3. Parikh, V., Raj, B., and Stern, R. "Sphinx-III: Adaptation and Compensation for the Hub4-96 Task", Proc. DARPA Speech Recognition Workshop, Feb. 1997.

4. Huang, X.D., Hwang, M-Y., Jiang, L., and Mahajan, M., "Deleted Interpolation and Density Sharing for Continuous Hidden Markov Models", ICASSP, Vol II, 1996, pp.885-888.

5. Siegler, M., Jain, U., Raj, B., and Stern, R. "Automatic Segmentation, Classification and Clustering Broadcast News Audio", Proc. DARPA Speech Recognition Workshop, Feb. 1997.

6. Alleva, F., Huang, X., and Hwang, M. "An Improved Search Algorithm for Continuous Speech Recognition." ICASSP, Vol II, 1993, pp. 307-310.

7. Schwartz, R. and Chow, Y.L. "The N-Best Algorithm: An Efficient and Exact Procedure for Finding the N Most Likely Sentence Hypotheses." ICASSP, Vol I, 1990, pp.81-84.

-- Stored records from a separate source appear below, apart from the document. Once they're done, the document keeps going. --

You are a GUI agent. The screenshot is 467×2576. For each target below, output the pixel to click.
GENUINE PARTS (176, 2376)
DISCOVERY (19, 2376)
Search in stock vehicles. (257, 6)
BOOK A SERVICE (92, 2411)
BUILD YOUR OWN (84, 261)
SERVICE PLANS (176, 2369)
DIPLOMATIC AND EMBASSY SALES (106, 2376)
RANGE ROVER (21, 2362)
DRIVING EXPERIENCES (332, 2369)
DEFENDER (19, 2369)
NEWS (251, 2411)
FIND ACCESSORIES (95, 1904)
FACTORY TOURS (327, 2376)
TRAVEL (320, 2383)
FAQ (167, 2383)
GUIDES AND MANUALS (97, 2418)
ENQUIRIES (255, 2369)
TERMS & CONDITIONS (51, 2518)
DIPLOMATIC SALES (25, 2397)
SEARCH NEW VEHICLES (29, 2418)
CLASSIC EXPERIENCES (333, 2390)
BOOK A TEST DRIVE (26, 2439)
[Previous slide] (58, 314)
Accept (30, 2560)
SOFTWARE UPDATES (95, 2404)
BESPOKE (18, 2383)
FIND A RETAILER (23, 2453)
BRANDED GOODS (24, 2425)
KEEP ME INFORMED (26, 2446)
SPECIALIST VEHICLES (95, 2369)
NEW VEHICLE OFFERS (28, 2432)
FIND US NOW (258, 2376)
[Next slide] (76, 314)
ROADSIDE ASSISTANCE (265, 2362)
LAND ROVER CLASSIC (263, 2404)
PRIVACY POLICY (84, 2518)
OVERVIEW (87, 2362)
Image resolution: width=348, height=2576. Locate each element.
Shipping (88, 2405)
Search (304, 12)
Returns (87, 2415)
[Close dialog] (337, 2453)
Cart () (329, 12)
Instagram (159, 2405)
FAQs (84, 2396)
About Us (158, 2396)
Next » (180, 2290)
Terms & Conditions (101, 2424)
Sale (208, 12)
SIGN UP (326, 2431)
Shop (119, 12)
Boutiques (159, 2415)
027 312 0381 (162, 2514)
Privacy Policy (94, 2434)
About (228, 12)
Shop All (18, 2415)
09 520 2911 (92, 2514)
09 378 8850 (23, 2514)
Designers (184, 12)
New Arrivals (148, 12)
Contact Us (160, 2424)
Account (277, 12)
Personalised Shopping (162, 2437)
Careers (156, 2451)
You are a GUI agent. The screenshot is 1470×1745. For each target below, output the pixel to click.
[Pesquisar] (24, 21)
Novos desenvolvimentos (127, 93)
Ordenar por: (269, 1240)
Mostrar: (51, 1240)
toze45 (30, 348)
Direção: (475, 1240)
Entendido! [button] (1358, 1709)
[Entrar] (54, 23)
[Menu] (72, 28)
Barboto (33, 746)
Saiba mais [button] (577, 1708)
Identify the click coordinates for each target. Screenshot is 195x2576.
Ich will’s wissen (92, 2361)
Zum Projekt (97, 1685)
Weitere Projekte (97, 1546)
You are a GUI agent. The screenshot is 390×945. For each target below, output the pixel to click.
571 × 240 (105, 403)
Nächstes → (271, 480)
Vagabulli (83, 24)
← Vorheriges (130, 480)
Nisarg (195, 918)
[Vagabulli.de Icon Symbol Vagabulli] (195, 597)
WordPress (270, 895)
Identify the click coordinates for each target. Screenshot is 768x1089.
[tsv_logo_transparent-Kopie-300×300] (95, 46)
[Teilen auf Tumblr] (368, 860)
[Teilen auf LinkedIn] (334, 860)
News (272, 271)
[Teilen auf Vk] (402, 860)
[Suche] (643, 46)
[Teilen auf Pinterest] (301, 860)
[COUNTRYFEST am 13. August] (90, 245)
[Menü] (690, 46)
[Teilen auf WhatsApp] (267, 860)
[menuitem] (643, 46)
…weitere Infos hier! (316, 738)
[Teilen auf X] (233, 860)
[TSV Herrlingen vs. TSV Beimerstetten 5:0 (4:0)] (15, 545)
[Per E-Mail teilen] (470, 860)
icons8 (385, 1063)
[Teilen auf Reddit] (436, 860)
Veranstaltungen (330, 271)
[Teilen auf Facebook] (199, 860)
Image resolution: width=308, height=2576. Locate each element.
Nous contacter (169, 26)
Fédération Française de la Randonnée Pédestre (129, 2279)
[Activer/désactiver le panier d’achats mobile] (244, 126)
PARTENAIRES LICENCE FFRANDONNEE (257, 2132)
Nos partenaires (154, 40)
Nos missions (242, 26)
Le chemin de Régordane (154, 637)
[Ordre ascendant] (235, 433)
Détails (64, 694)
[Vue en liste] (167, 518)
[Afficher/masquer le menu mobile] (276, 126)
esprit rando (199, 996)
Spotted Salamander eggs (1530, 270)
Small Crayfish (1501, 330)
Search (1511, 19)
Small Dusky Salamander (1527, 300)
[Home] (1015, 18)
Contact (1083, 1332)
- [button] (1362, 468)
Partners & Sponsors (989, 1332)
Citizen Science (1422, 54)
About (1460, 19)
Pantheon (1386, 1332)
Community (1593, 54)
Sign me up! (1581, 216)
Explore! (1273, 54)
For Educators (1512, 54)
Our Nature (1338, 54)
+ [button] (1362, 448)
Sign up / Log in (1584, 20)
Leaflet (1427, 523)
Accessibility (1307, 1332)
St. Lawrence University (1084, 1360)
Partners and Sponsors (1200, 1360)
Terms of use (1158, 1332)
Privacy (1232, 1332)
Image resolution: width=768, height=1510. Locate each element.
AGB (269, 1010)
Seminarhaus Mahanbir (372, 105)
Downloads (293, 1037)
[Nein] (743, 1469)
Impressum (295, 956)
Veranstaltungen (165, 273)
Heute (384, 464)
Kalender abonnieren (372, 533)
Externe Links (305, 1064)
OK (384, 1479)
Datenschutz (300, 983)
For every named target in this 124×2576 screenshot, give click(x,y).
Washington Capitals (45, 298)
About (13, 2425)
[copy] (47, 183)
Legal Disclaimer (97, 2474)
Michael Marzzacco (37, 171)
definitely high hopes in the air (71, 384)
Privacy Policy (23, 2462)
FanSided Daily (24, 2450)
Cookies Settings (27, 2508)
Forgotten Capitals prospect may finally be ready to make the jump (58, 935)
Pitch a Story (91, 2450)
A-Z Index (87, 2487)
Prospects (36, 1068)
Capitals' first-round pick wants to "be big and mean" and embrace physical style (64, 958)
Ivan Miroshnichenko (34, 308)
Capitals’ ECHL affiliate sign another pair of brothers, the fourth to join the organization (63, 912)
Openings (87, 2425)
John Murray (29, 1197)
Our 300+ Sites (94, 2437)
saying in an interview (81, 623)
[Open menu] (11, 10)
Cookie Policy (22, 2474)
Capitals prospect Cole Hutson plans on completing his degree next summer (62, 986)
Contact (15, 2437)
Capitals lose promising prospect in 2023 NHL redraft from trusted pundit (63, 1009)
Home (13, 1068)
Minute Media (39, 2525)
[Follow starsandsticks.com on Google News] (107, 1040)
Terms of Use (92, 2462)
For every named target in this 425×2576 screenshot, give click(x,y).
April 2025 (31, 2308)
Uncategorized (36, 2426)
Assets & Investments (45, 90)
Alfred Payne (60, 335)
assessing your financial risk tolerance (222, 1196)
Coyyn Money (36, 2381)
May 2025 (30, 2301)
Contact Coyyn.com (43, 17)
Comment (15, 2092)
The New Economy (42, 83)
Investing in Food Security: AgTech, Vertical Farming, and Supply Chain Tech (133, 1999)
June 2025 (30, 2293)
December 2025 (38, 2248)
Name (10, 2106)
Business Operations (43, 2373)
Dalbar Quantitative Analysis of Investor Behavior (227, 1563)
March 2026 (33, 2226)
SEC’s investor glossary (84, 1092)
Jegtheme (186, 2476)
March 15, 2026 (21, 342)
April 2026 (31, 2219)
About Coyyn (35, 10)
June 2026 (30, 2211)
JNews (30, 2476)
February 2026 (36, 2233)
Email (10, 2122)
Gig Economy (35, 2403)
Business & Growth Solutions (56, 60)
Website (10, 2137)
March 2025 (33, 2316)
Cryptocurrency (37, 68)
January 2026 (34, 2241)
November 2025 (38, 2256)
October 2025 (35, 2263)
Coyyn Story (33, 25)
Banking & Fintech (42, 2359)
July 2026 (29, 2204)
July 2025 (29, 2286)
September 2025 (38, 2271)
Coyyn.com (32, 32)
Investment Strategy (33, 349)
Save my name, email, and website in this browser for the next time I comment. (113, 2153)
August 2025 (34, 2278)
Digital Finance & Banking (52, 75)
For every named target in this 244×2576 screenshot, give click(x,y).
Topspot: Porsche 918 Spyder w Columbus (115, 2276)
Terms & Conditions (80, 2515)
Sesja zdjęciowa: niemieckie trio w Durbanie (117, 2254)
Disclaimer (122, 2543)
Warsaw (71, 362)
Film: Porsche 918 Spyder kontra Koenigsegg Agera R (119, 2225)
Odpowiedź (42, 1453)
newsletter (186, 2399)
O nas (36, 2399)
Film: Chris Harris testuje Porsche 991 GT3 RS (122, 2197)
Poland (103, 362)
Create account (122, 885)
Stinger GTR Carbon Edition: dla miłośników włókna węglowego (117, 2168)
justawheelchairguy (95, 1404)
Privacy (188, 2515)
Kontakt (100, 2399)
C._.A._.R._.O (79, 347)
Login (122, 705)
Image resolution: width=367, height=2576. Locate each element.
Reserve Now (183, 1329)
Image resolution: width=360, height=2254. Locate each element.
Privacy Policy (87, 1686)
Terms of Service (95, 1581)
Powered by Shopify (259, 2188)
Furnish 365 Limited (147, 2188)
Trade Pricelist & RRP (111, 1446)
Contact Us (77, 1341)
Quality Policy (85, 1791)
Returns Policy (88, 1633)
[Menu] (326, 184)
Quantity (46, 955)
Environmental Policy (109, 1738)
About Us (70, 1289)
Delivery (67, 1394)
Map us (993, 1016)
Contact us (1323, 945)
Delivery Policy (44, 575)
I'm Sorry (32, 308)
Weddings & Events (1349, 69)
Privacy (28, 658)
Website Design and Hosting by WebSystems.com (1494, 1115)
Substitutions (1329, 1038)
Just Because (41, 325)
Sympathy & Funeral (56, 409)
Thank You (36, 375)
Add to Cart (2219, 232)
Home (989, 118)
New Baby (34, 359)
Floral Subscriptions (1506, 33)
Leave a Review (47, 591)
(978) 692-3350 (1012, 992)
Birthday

8. Woodland, P.C. Leggetter, C.J., Odell, J.J., Valtchev, V. and Young, S.J. "The Development of the 1994 HTK Large Vocabulary Speech Recognition System.", Proc. DARPA Spoken Language Systems Technology Workshop, Jan. 1995, pp 104-109.

9. Murveit, H., Butzberger, J., Digalakis, V. and Weintraub, M. "Large-Vocabulary Dictation Using SRI's Decipher Speech Recognition System: Progressive Search Techniques." ICASSP, Apr. 1993, vol.II, pp. II-319 -- II-322.

10. Leggetter, C.J. and Woodland, P.C. "Flexible Speaker Adaptation Using Maximum Likelihood Linear Regression", Proc. DARPA Spoken Language Systems Technology Workshop, Jan. 1995, pp 110-115.

11. Gopalakrishnan, P.S., Bahl, L.R., and Mercer, R.L., "A Tree Search Strategy for Large-Vocabulary Continuous Speech Recognition", ICASSP, May 1995, pp 572-575.